- ABOUT THIS EXERCISE: Transcribe exactly, please, the lines from the one containing "Where should I click to: Collapse" through the end of the records below, and leave out the pictures.

[Pixel coordinate grounding data]
+---+
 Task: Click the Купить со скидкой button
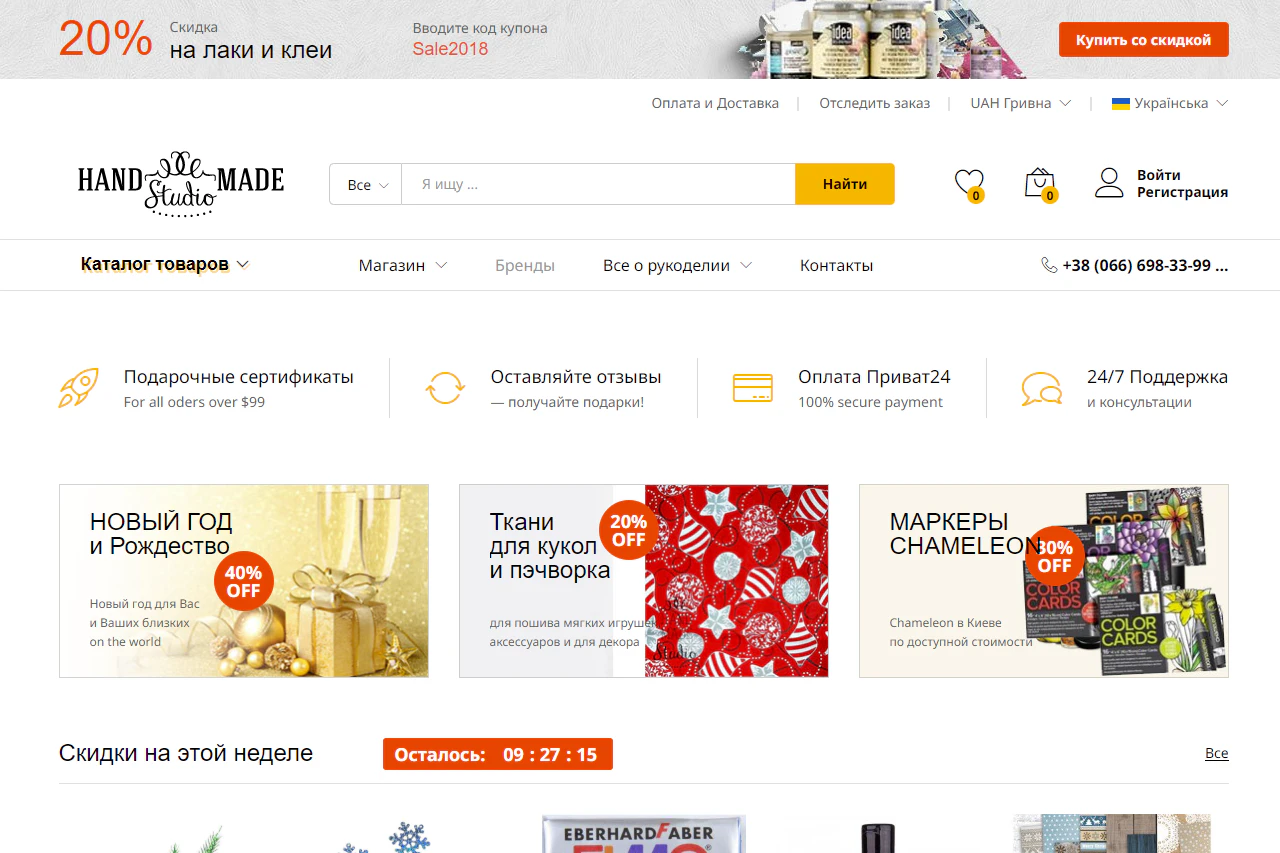pyautogui.click(x=1143, y=40)
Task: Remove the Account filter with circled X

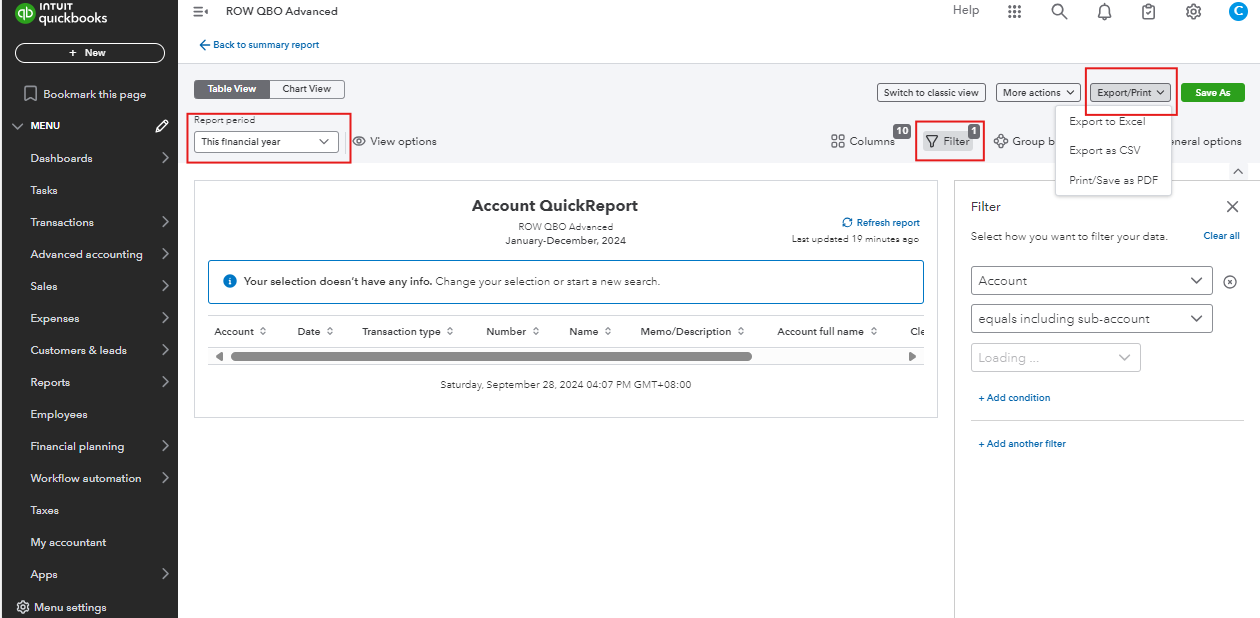Action: pyautogui.click(x=1230, y=282)
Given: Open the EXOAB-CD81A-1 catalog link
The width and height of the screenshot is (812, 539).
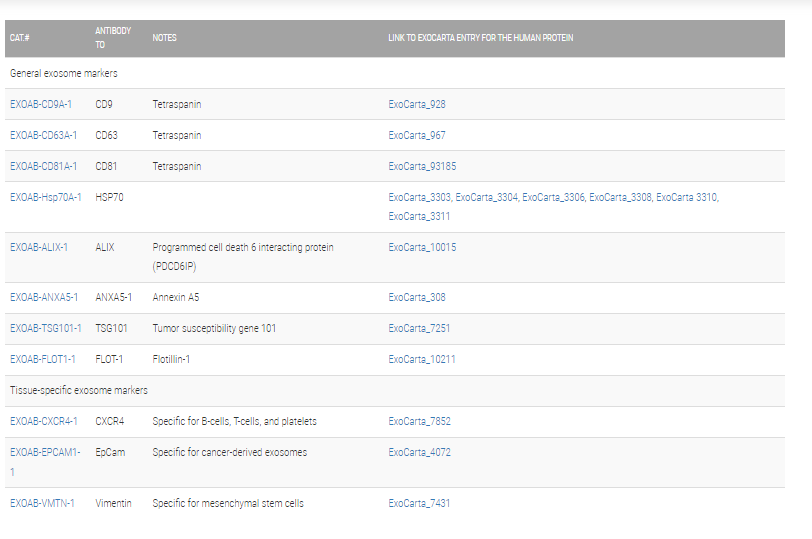Looking at the screenshot, I should pos(43,166).
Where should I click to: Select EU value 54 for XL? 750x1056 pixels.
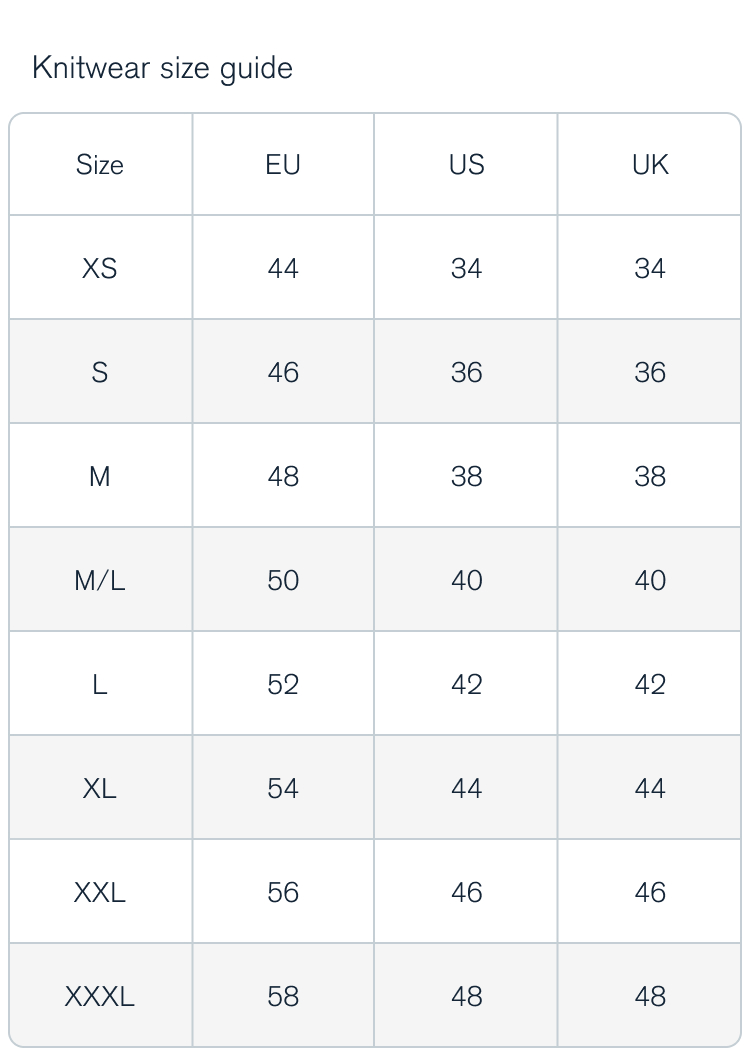click(x=283, y=789)
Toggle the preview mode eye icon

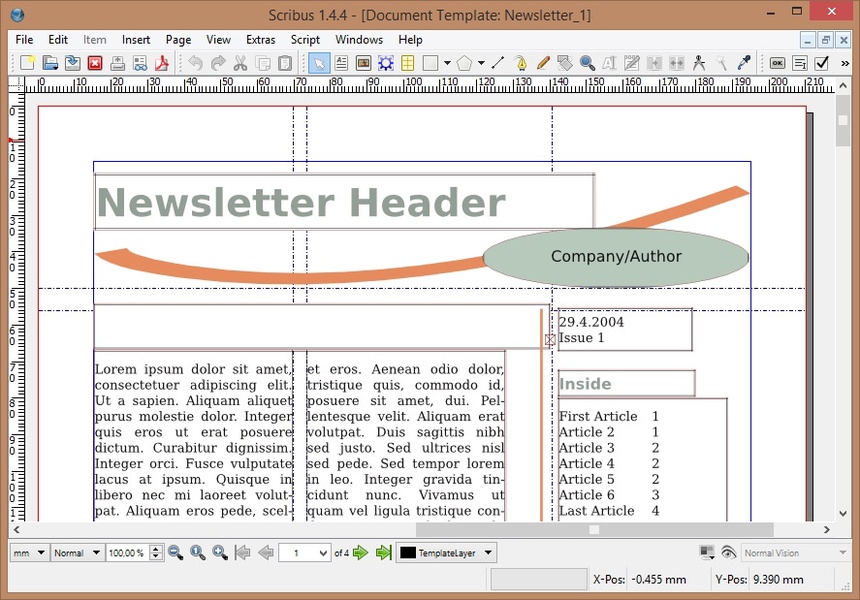click(x=728, y=553)
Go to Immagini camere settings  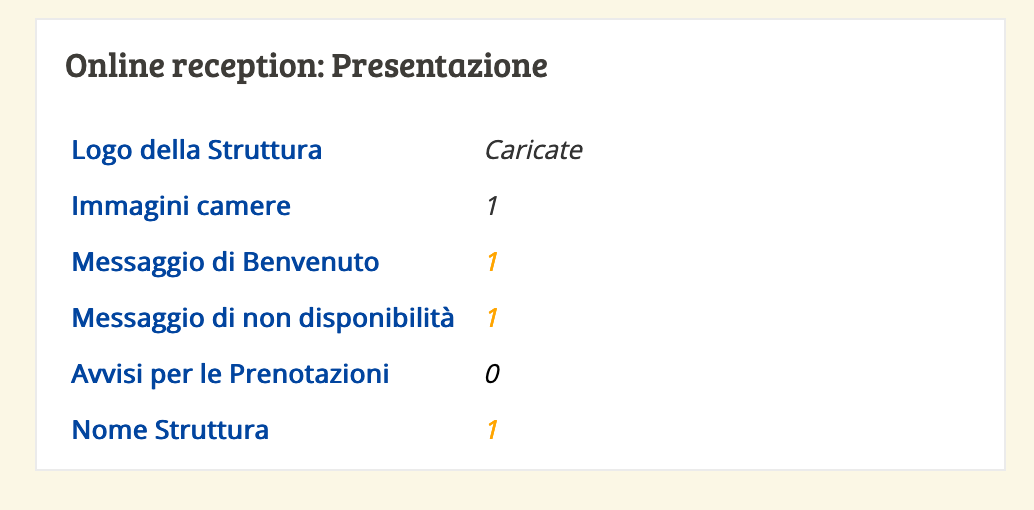181,207
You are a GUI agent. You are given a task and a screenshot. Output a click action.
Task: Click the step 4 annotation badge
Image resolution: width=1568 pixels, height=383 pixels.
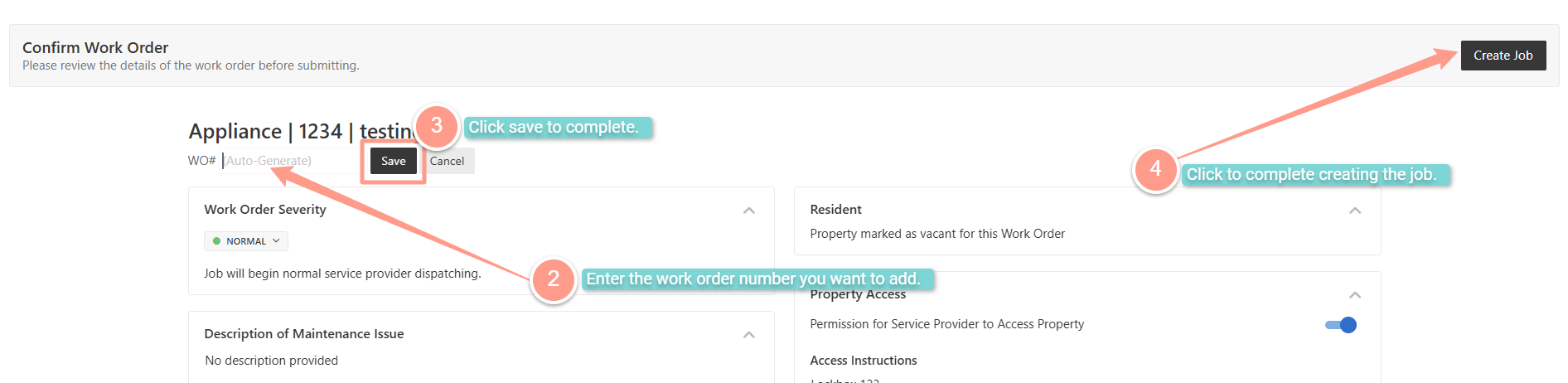click(x=1155, y=170)
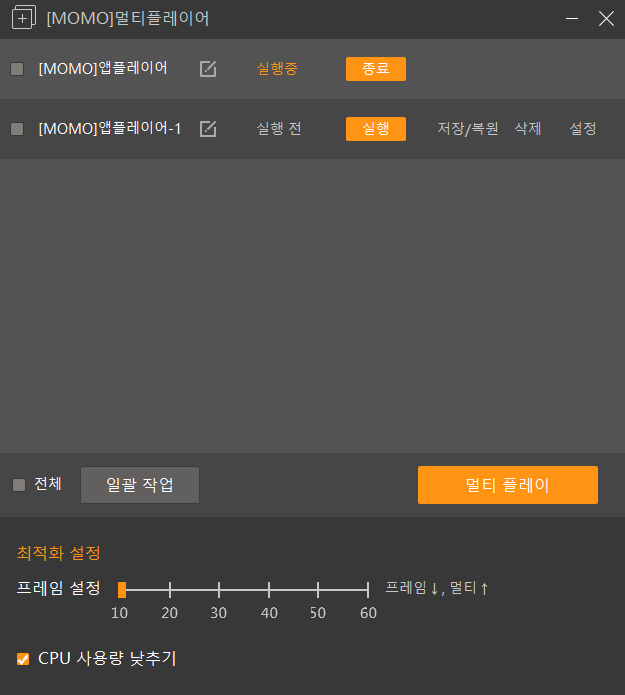The width and height of the screenshot is (625, 695).
Task: Close the [MOMO]멀티플레이어 window
Action: point(605,18)
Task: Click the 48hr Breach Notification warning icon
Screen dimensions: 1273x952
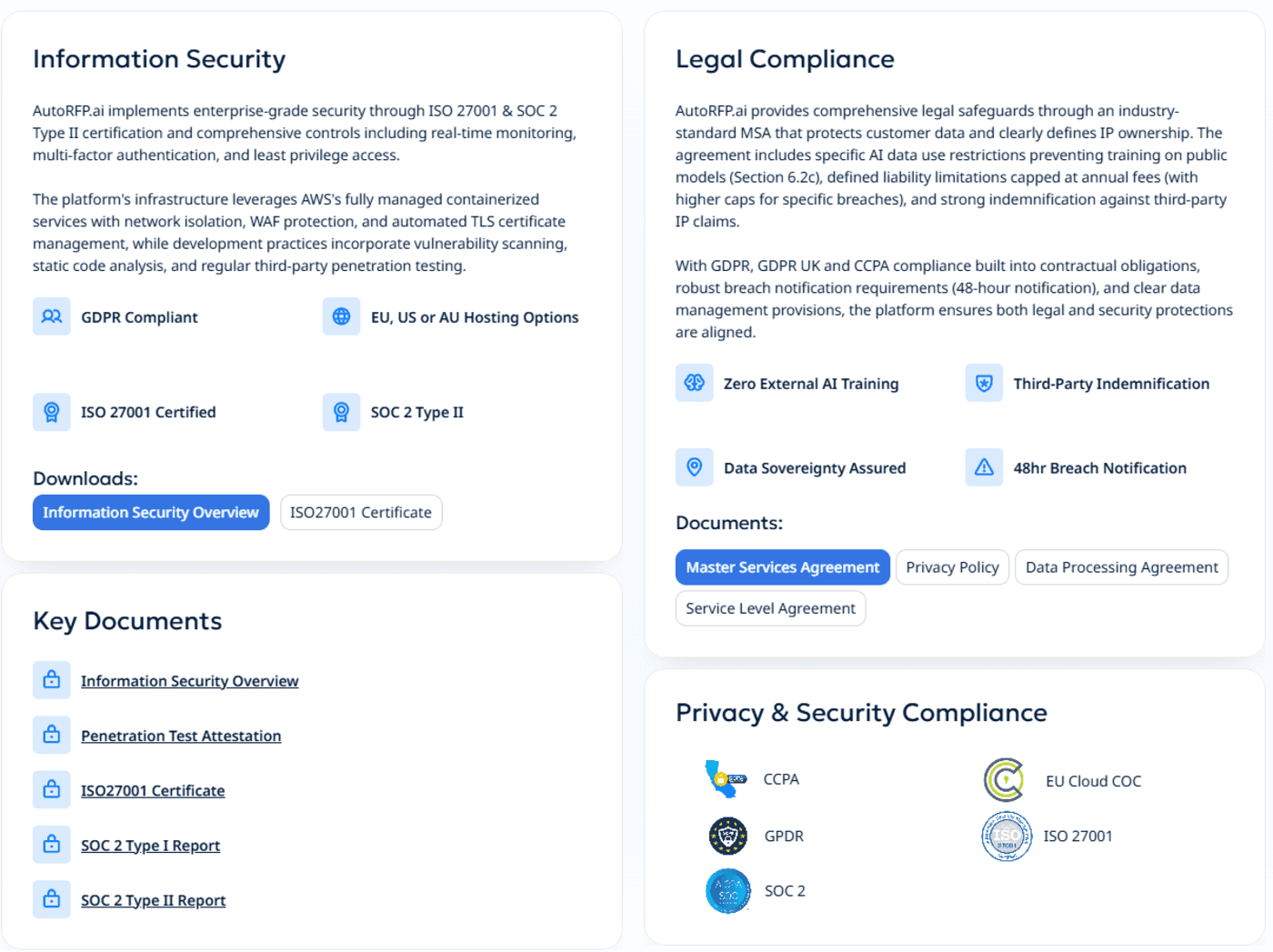Action: tap(983, 466)
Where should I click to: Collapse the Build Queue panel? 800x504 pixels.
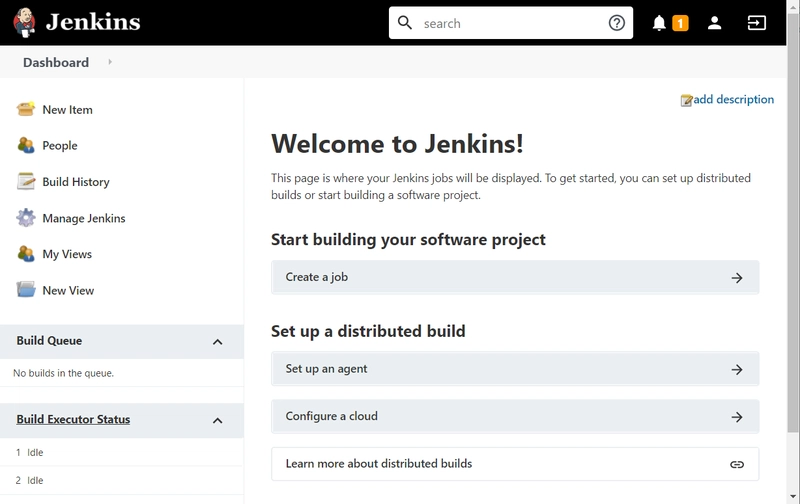tap(217, 342)
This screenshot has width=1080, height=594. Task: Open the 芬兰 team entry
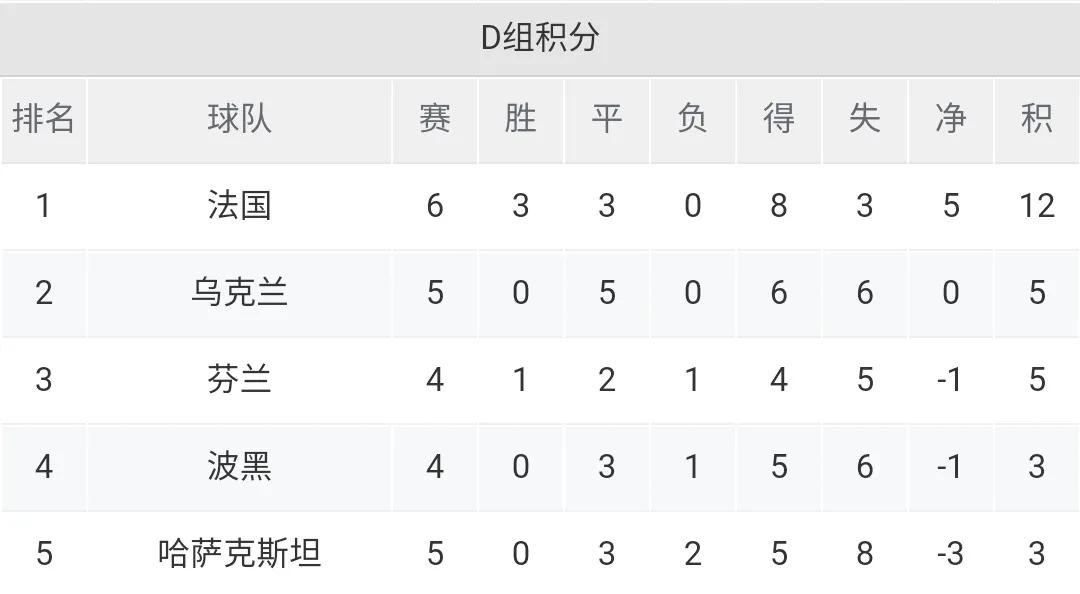pyautogui.click(x=239, y=379)
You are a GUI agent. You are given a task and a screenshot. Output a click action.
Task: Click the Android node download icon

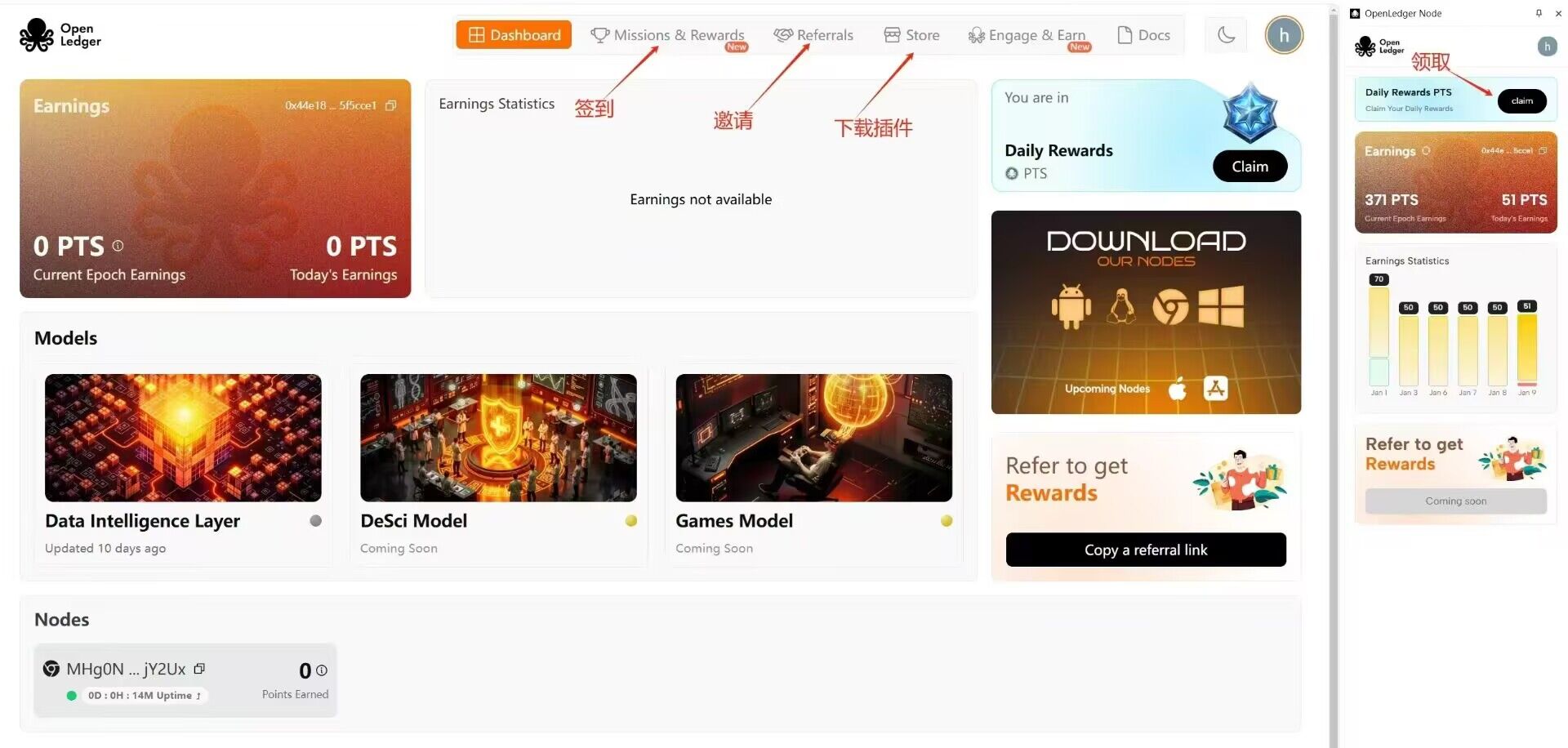click(x=1071, y=307)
+---+
- SOLUTION TO THIS EXERCISE:
Where should I click to: Collapse the Build Queue panel? 800x504 pixels.
tap(217, 342)
This screenshot has width=1080, height=594. Task: Open the 芬兰 team entry
pyautogui.click(x=239, y=379)
You are a GUI agent. You are given a task and a screenshot. Output a click action.
Task: Click the Android node download icon

click(x=1071, y=307)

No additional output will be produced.